Welcome to my blog!

Thanks for taking the time to come by and have a read. Sometimes I'm all over the place as my thoughts come randomly so hang in there with me. I'll do my best to be cohesive, I promise. I'll also do my best to keep up with the blog. I promise to always be honest. There's nothing worse than feeling alone in life and like no one understands, but I promise you that there are loads of people going through the same struggles in life, including weight loss, and I'm one of them. Anyway, enjoy! Comments are welcome but don't be rude.

Monday, February 20, 2012

My Weight Loss Journey: Our Own Worse Enemy

I know its been a while since my last post but I've really been having a hard time with eating well and exercising and I've been feeling down so I haven't had much to say. I think I have a serious case of the winter time blues.

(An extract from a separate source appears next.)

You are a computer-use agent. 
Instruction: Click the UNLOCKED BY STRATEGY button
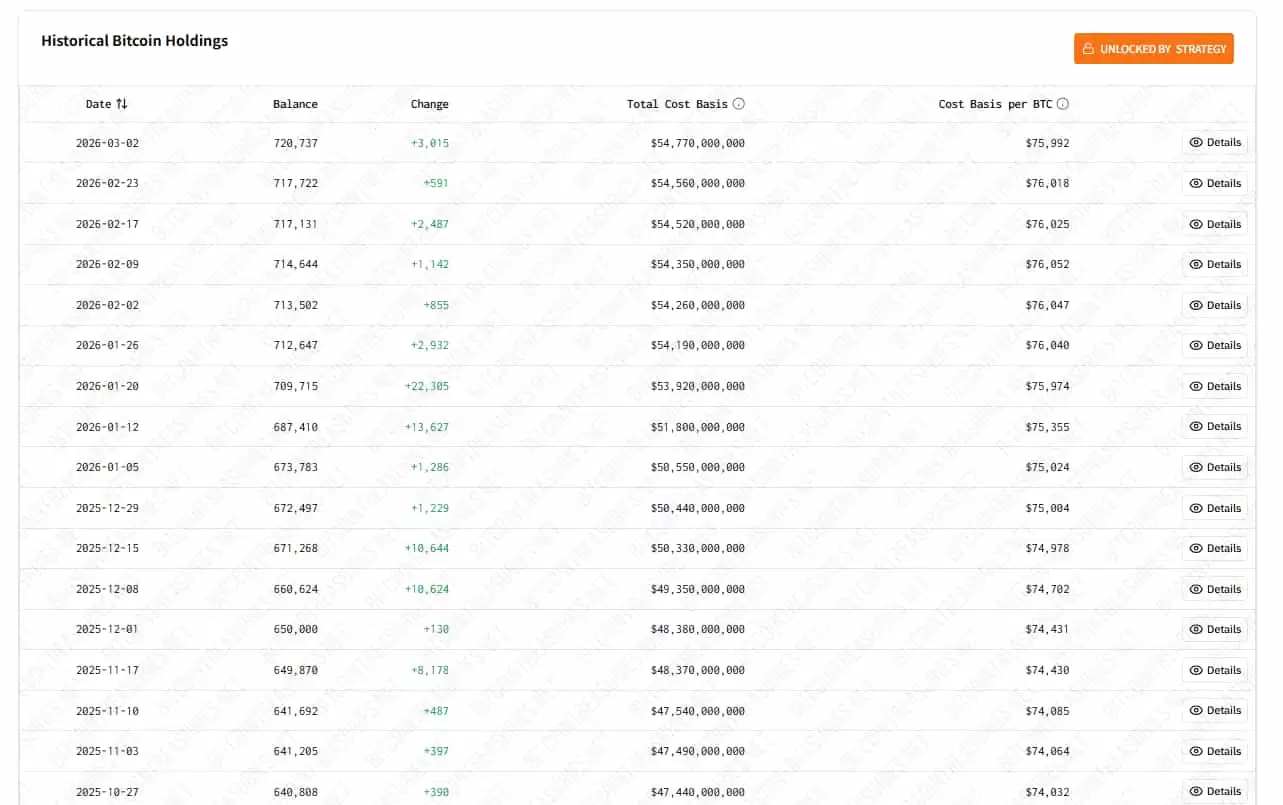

I went on vacation in December and I feel like ever since then it has been an up hill battle. My husband is from the UK so we went to see his family for the holidays. I was seriously addicted to co-op sausages and I probably ate them everyday for two weeks. And of course when I got home it was really hard to get back on the wagon. It's now the end of February and I'm just starting to eat better on a more consistent basis. I went to the nutritionist 2 weeks ago and as always I was very honest and told her exactly how I felt and how I was my eating was terrible. As always, she was very supportive. I explained to her how I was addicted to sausages and had a hard time getting back into the swing of things when I got home, but the whole time I was in England I never gave up on my fruits and vegetables. She was happy to hear that and she thought it was good news. Obviously eating fatty foods and the wrong kind of carbs is a no-no but at least I still had the good antibodies from the fruits and veggies.

We are our own worst enemy. What happens when you "fall off the wagon" of healthy eating?? You feel bad about yourself, you feel like a failure and you eat! Yah, that's really going to help. I need to keep telling myself that yes, I am going to fall off the wagon, I am going to have a bad weekend, a bad week, or a bad month, but I need to dust myself off and pick up where I started and move forward. I have to remind myself of that constantly. Then eventually the bad month turns into a bad week now and again, then a bad day now and again and then hopefully, eventually, all I will need to over come is a weak moment. (I need to remember, its OK to have a splurge day now and again, but its not OK for it to be a daily habit.)

Today has been a good day. I hope I can continue on this trend.